PASSAGE FOR REVIEW:
A separate community leaderboard allows harness-driven results. The best agent in the month-long developer preview scored 12.58%. But the Foundation explicitly warns against interpreting these results as AGI progress.

Chollet put it simply on X: “The G in AGI stands for ‘general.’ General intelligence doesn’t mean being specifically trained for a wide range of tasks. It means facing any new task and solving it independently.”

The Marketing Term Problem

“AGI” has become a marketing term. When Huang says AGI is here, he’s not using the same definition as researchers. When companies name products “AGI CPU” or build labs for “ASI,” they’re selling futures, not describing present reality.

Chollet sees only two coherent positions: either you believe AGI is possible — in which case a true AGI system will eventually solve ARC-AGI-3, because normal humans can — or you believe AI is fundamentally an automation tool that will always need human intervention for every new task.

There’s no middle ground where current systems are “basically AGI” but can’t handle what a kindergartner does instinctively.

Some engineers have argued the JSON-based input format disadvantages models. The Foundation rejected this: “Frame content perception and API format are not limiting factors for frontier model performance on ARC-AGI-3.” The real gap lies in reasoning and generalization — not perception.

Why ARC’s Track Record Matters

Previous ARC versions were right about what was coming.

ARC-AGI-1 was likely the first benchmark to identify the breakthrough of frontier reasoning systems like OpenAI’s o3, when every other benchmark was already saturated. ARC-AGI-2 captured the rapid progress of reasoning models and scaffolding techniques now deployed in production tools like Claude Code and Codex.

EXERCISES TO COMPLETE:
(a) In the ARC-AGI passage, why did the Foundation reject the argument that the JSON-based input format disadvantages models? Answer in one to three sentences.
(b) What score did the best agent in the month-long developer preview reach, according to the ARC-AGI passage?
(c) Reproduce everything in the ARC-AGI passage from "There’s no middle" down to "Code and Codex.".

DATA TO EXAMINE:
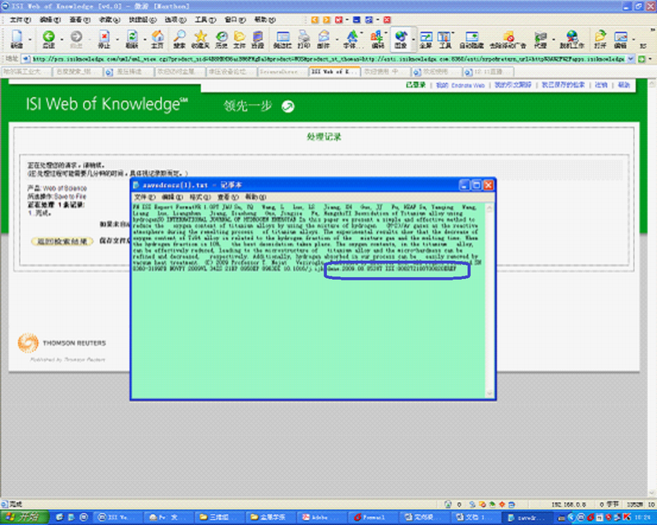Screen dimensions: 657x525
Task: Open Notepad's 格式 (Format) menu
Action: [x=200, y=198]
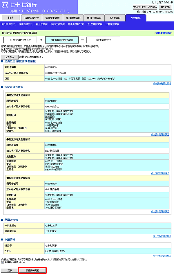Click the ログアウト button

click(166, 7)
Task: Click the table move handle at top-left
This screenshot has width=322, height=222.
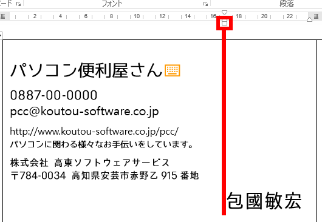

OUTPUTS IN ORDER:
(a) The Foundation said that frame content perception and API format are not limiting factors for frontier model performance on ARC-AGI-3. In its view, the real gap lies in reasoning and generalization, not perception.

(b) It scored 12.58%.

(c)
There’s no middle ground where current systems are “basically AGI” but can’t handle what a kindergartner does instinctively.

Some engineers have argued the JSON-based input format disadvantages models. The Foundation rejected this: “Frame content perception and API format are not limiting factors for frontier model performance on ARC-AGI-3.” The real gap lies in reasoning and generalization — not perception.

Why ARC’s Track Record Matters

Previous ARC versions were right about what was coming.

ARC-AGI-1 was likely the first benchmark to identify the breakthrough of frontier reasoning systems like OpenAI’s o3, when every other benchmark was already saturated. ARC-AGI-2 captured the rapid progress of reasoning models and scaffolding techniques now deployed in production tools like Claude Code and Codex.